Starbucks is the mega-hip neighborhood pusher to caffeine addicts. Myself, I’m more of a Dunkin’ Donuts kind of guy — cheap coffee with jelly-stuffed “munchkins” on the side served by a high school kid. As opposed to venti café latte with a gluten-free tasteless something on the side served by a high school kid. But he’s called a barista. O Pretense, where is thy sting?
Even in Hoosier Land, you get that effete feel when you wander into Starbucks.
You might have heard about the claim that Starbucks is the latest Grinch attacking Christmas. An evangelical’s video went viral, charging that the new seasonal coffee cups at Starbucks were an affront and that baristas were forbidden to wish customers “Merry Christmas!” The cups are kind of an off-red red with the mermaid corporate logo. The evangelist apparently expected more of holiday imagery — snowflakes? Santa? Christmas trees?
And when he wasn’t offered a hearty “Merry Christmas!” he wrote that greeting as his name on the cup, thus tricking his barista into shouting out the offensive words when his coffee was ready the next time. Ho-ho-ho.
I’m obviously not a fan, so I was eager to jump on the anti-Starbucks bandwagon. Especially after I heard one of the flacks for Starbucks defending the seasonal nondescript cups by saying: “This year we wanted to usher in the holidays with a purity of design that welcomes all of our stories.” That kind of mushy nonsense makes my tree-top glisten.
So the day after Halloween — which used to be All Saints Day but is now the launch of Commercial Christmas — I ventured into our local Starbucks to test the anti-Christmas waters.

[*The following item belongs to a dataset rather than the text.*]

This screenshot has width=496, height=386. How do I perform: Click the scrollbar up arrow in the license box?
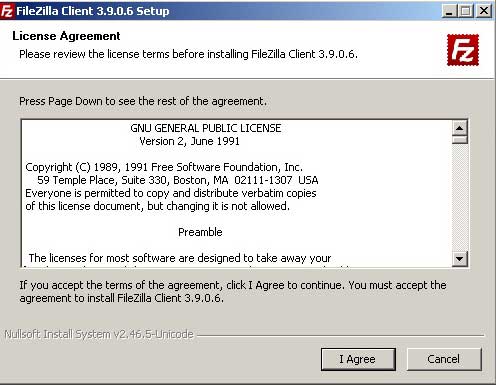tap(460, 128)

It just wasn’t so. Acceptable seasonal decorations were in place. Right inside the door was a display of pricey, over-sized “Advent calendars” with appropriate Starbucks gifts included. There were a variety of Starbucks seasonal gift certificates offered — including those with the allegedly banned “Merry Christmas” wish.
The female barista told me to come back in a few days when the special holiday coffee will be available. Something about pumpkin-flavor, I think, which sounded terribly awful. It’s true that she didn’t offer me a “Merry Christmas!” but I didn’t ask for one considering it was four weeks before Thanksgiving.
Frankly, Starbucks seemed right in line with commercial America, exploiting Christmas as much as possible to sell their stuff.
I should make it clear here and now that while a lot of good people have a problem with that commercial exploitation of Christmas, I do not. I really believe that the 24-hours of Christmas songs on the radio and jingling bells on the street corners are all an unintended evangelization.
Everyone knows the reason for the hoopla. Behind all the cheap gee-gaws of plastic reindeers and ugly sweaters is a manger. Christmas is the Nativity scene. So I figure, let them have at it. Every commercial Christmas rip-off is a subtle reminder of that truth.
I think it plays particularly on nonpracticing Catholics. They are nudged into remembering the warmth of a Catholic childhood on Christmas Eve, or a midnight Mass from decades back. The manger is in the background, even in the dopiest commercial Christmas rip-off. And while I don’t suggest an Advent calendar from Starbucks to keep track of the days, smile at all the commercial Christmas nonsense of the weeks leading up to the celebration of the Nativity. You never know. It just might be the first step in welcoming back a lost soul.
Have a holy, happy, joyful and peaceful Christmas.
Robert P. Lockwood writes from Indiana.